Roro, Inc., paid \$7,200 to renew its only insurance policy for three years on March 1, 20X1, the effective date of the policy. On March 31, 20X1, Roro’s unadjusted trial balance showed a balance of \$300 for prepaid insurance and \$7,200 for insurance expense. What amounts should be reported for prepaid insurance and insurance expense in Roro’s financial statements for the 3 months ending March 31, 20X1?

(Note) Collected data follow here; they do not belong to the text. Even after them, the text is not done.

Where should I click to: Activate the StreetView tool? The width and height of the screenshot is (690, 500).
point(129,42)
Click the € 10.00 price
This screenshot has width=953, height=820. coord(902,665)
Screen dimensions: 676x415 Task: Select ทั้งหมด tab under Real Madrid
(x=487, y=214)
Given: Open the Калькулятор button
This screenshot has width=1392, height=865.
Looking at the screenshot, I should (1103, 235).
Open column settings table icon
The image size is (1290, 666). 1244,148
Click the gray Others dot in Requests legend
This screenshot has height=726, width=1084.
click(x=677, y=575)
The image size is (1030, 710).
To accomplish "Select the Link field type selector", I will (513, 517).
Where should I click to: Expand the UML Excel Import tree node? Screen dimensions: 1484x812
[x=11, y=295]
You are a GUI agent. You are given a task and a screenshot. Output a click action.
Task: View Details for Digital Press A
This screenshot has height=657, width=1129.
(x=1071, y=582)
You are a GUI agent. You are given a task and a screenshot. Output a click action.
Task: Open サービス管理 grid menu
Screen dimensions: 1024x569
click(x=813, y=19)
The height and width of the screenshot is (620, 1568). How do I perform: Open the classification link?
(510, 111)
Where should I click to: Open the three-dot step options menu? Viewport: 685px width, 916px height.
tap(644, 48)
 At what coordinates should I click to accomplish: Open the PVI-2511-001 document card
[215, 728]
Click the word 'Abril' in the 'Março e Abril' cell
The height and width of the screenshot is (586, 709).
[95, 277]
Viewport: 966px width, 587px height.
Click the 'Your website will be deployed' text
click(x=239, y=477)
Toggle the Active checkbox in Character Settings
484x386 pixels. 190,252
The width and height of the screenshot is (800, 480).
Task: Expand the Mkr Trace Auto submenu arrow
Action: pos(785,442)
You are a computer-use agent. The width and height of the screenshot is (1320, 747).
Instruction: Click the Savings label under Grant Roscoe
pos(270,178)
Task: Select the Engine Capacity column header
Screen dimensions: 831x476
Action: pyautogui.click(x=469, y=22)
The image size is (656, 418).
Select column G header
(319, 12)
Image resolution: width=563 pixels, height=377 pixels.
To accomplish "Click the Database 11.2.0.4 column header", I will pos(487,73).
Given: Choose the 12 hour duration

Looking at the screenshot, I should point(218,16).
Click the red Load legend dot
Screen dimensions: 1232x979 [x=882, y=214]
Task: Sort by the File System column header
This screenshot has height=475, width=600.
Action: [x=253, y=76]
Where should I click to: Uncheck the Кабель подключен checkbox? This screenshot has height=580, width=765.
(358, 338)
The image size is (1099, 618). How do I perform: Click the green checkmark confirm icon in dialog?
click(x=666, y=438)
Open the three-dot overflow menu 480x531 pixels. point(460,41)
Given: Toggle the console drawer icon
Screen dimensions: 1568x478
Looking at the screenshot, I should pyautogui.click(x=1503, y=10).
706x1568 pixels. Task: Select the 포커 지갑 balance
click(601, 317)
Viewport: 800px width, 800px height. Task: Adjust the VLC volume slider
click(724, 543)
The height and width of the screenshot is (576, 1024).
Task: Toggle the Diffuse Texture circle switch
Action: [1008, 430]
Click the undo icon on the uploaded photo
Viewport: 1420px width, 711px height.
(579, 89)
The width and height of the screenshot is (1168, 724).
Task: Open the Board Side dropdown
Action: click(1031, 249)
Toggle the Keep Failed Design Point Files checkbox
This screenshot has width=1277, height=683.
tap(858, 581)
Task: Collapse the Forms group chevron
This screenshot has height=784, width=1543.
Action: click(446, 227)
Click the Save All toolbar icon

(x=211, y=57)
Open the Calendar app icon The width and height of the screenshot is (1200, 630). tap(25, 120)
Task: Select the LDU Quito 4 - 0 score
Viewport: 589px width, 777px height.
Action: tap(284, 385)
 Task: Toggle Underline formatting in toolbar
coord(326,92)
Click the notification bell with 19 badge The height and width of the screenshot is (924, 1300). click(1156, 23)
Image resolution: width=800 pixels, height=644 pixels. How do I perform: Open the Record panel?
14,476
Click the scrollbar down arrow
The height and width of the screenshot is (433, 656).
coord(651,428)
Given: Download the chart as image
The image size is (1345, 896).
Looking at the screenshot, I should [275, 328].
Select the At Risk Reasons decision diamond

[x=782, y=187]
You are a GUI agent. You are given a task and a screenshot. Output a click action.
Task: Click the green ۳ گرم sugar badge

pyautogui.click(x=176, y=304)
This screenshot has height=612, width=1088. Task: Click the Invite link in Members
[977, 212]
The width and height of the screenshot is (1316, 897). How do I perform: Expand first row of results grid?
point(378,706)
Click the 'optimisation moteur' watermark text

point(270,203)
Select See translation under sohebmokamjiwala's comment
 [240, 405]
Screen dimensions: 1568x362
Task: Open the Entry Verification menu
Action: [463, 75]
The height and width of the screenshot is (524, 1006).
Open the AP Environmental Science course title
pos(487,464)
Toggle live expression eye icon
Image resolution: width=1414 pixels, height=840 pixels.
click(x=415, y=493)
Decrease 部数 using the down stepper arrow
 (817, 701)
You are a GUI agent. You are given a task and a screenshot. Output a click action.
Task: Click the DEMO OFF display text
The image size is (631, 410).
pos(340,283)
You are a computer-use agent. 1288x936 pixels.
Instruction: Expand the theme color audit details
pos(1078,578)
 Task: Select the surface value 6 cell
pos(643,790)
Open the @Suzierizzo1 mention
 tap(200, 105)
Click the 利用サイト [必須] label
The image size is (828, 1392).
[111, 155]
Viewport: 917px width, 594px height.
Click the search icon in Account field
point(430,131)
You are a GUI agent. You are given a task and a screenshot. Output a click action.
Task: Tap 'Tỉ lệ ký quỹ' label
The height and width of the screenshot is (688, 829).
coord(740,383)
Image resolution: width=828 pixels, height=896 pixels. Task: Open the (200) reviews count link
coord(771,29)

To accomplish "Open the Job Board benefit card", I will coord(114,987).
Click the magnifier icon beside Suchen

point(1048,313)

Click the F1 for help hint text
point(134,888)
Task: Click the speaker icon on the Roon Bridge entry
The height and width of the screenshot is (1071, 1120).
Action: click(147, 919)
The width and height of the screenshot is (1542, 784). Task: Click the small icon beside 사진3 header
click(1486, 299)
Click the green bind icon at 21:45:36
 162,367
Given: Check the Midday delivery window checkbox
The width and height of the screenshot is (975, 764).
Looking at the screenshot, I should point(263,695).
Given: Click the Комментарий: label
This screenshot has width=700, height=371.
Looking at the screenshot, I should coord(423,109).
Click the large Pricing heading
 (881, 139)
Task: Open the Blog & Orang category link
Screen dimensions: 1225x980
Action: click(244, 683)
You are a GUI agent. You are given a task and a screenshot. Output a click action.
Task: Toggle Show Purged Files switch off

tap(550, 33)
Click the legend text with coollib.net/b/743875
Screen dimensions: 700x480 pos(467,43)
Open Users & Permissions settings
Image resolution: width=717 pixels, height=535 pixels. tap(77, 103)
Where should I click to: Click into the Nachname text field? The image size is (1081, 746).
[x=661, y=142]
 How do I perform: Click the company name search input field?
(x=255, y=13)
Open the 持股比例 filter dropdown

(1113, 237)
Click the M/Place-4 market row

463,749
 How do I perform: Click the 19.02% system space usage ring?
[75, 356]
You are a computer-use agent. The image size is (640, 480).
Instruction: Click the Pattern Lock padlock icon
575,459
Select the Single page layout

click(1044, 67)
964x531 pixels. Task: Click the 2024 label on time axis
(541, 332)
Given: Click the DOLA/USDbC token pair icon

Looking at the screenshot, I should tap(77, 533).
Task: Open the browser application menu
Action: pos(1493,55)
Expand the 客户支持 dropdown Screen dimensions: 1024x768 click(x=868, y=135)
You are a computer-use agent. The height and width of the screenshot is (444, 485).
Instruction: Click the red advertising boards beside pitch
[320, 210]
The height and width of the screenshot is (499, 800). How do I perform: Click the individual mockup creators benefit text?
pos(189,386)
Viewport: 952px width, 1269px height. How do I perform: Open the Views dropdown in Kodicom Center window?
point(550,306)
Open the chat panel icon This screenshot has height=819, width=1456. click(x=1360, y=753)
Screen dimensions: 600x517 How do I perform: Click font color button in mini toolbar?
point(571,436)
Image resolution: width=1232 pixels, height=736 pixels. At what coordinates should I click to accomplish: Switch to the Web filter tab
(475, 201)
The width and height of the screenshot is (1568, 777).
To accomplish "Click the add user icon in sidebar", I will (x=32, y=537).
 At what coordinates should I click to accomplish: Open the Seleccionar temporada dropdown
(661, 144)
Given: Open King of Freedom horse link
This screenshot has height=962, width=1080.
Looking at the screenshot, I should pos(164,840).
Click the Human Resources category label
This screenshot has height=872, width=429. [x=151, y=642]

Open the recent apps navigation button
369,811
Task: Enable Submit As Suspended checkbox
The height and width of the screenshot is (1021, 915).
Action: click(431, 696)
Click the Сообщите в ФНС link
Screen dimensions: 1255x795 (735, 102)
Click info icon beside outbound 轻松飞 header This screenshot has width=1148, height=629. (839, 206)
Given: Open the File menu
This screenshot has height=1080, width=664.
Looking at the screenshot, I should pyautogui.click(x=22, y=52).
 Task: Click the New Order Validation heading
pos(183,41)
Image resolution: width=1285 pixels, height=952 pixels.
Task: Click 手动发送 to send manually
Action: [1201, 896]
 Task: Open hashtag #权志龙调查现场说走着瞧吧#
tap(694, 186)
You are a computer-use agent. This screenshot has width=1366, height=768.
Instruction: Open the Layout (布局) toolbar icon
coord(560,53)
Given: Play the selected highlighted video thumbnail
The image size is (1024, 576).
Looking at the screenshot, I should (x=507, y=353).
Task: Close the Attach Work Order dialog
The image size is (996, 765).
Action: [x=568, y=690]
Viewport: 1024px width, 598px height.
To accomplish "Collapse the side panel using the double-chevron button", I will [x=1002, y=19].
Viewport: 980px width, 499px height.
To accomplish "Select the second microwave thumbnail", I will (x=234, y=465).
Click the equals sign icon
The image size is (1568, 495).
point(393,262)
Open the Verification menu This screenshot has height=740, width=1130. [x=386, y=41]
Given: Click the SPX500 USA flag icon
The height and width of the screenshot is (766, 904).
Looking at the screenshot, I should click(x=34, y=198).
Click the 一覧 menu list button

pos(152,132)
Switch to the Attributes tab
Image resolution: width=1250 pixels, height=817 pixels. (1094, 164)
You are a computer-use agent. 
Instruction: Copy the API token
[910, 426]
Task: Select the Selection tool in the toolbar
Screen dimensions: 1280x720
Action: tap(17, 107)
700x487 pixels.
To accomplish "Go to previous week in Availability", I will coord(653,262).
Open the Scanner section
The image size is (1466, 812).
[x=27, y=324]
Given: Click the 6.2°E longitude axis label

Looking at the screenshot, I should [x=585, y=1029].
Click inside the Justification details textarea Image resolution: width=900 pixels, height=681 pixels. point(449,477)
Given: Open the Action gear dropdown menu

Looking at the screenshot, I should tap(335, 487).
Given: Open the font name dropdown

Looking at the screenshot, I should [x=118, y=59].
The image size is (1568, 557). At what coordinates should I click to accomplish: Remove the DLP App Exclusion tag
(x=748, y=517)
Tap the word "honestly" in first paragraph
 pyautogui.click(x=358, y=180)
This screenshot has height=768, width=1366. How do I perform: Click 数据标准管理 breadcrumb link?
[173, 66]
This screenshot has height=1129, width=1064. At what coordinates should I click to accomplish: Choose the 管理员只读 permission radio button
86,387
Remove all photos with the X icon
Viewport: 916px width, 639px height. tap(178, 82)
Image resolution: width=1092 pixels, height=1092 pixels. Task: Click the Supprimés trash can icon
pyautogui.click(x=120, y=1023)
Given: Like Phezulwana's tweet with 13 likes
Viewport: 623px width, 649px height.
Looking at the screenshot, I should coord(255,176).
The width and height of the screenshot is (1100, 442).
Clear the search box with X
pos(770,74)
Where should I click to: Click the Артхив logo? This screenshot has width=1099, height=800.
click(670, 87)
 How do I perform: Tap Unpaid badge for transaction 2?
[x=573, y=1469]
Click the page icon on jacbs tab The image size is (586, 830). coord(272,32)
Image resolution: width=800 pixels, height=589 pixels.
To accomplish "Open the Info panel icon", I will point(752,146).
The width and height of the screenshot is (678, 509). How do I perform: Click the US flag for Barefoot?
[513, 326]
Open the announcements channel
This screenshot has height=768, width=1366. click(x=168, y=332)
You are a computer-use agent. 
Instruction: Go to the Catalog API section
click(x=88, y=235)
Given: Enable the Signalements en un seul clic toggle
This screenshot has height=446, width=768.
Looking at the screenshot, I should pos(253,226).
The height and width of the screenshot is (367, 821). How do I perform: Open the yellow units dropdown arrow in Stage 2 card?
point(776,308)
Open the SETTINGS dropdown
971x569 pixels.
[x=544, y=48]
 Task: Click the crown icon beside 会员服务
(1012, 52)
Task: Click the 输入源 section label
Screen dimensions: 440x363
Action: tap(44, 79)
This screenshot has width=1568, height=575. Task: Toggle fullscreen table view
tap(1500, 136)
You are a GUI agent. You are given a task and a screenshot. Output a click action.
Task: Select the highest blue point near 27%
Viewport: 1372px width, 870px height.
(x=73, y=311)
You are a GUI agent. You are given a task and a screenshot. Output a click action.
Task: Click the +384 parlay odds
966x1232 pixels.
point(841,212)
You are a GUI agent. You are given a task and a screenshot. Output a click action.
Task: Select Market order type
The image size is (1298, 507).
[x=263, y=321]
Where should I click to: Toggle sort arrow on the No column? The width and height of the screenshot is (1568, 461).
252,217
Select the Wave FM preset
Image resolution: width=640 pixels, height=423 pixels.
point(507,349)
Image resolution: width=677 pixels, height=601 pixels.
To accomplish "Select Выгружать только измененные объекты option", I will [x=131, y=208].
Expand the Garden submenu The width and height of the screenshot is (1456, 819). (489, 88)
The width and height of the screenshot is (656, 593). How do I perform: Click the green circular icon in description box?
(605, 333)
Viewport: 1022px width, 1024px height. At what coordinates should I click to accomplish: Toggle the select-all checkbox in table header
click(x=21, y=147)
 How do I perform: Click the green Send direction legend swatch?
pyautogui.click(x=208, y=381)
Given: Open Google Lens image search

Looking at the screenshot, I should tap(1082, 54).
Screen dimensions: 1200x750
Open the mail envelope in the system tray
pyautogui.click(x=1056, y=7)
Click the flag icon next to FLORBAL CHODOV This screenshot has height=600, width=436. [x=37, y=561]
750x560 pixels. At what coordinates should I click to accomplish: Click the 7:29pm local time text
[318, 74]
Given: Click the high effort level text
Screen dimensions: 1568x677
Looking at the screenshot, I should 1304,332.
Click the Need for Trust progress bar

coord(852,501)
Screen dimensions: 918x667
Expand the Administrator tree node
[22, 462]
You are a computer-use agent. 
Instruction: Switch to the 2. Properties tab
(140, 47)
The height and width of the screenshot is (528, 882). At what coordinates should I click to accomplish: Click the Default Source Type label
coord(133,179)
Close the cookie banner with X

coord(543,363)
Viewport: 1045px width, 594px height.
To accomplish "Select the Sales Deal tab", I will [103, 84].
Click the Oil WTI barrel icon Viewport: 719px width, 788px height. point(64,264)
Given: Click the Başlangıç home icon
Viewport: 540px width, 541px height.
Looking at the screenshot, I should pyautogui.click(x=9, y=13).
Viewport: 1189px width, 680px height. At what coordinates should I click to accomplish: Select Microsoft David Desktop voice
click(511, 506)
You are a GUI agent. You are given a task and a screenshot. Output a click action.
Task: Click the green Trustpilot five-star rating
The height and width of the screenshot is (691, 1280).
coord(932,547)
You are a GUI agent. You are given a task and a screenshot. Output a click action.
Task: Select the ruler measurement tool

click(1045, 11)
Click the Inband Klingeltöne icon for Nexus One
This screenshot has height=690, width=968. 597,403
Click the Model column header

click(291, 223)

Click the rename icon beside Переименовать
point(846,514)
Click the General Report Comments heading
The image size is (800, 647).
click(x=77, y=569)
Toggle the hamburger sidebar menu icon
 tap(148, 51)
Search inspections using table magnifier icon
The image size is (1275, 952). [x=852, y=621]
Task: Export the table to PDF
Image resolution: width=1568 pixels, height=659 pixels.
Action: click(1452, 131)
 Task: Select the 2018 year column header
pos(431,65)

Prepaid insurance: \$7,000; Insurance expense: \$500

Prepaid insurance: \$7,300; Insurance expense: \$200

Prepaid insurance: \$7,000; Insurance expense: \$300

Prepaid insurance: \$7,200; Insurance expense: \$300

Question #300408

A

This question indicates that on Roro’s unadjusted trial balance the full 3-year premium of \$7,200 for the renewal of the policy has been expensed. The prepaid insurance account still contains \$300 of unamortized premiums from the old policy. The accountant must make adjusting entries to achieve the following:

Expense the remaining premium of the old policy (DR Insurance Expense 300; CR Prepaid Insurance 300).
Transfer the premium for the new policy to the prepaid insurance account (DR Prepaid Insurance 7,200; CR Insurance Expense 7,200).
Amortize one month of expense on the new policy (DR Insurance Expense 200; CR Prepaid Insurance 200).
Calculation of account balances:

Monthly amortization = Policy cost / 36 months
= \$7,200 / 36
= \$200 / month

Prepaid insurance Policy 1-month
balance on 3/31/X1 = cost - amortization
= \$7,200 - \$200
= \$7,000
======

Insurance expense on 3/31/X1:
Amortization of prior policy \$300
March amortization of renewal 200
Total expense on 3/31/X1 \$500
====

2
Q

2211.03

A

Working capital is the excess of current assets over current liabilities. Current assets consist of cash and other assets reasonably expected to be realized in cash or sold or consumed in operations within one year or an operating cycle, whichever is longer. Examples of typical current assets are as follows.

a. Cash (unrestricted)
b. Marketable debt and equity securities
c. Other short-term investments
d. Accounts and notes receivable
f. Inventories
g. Other short-term receivables
h. Prepaid expenses

Prepaid expenses (e.g., prepaid insurance, prepaid taxes) are traditionally included in current assets because, without the prepayment, the acquisition of the “benefit” (e.g., insurance coverage) would require the use of cash or other current assets during the next year or operating cycle.

3
Q

Prepaid Asset

A

A prepaid asset is a cost paid in advance that entitles the entity to receive service in the current and future accounting periods. It is a current asset. Examples include insurance or rent paid in advance. A prepaid asset is usually amortized over interim (e.g., monthly) accounting periods.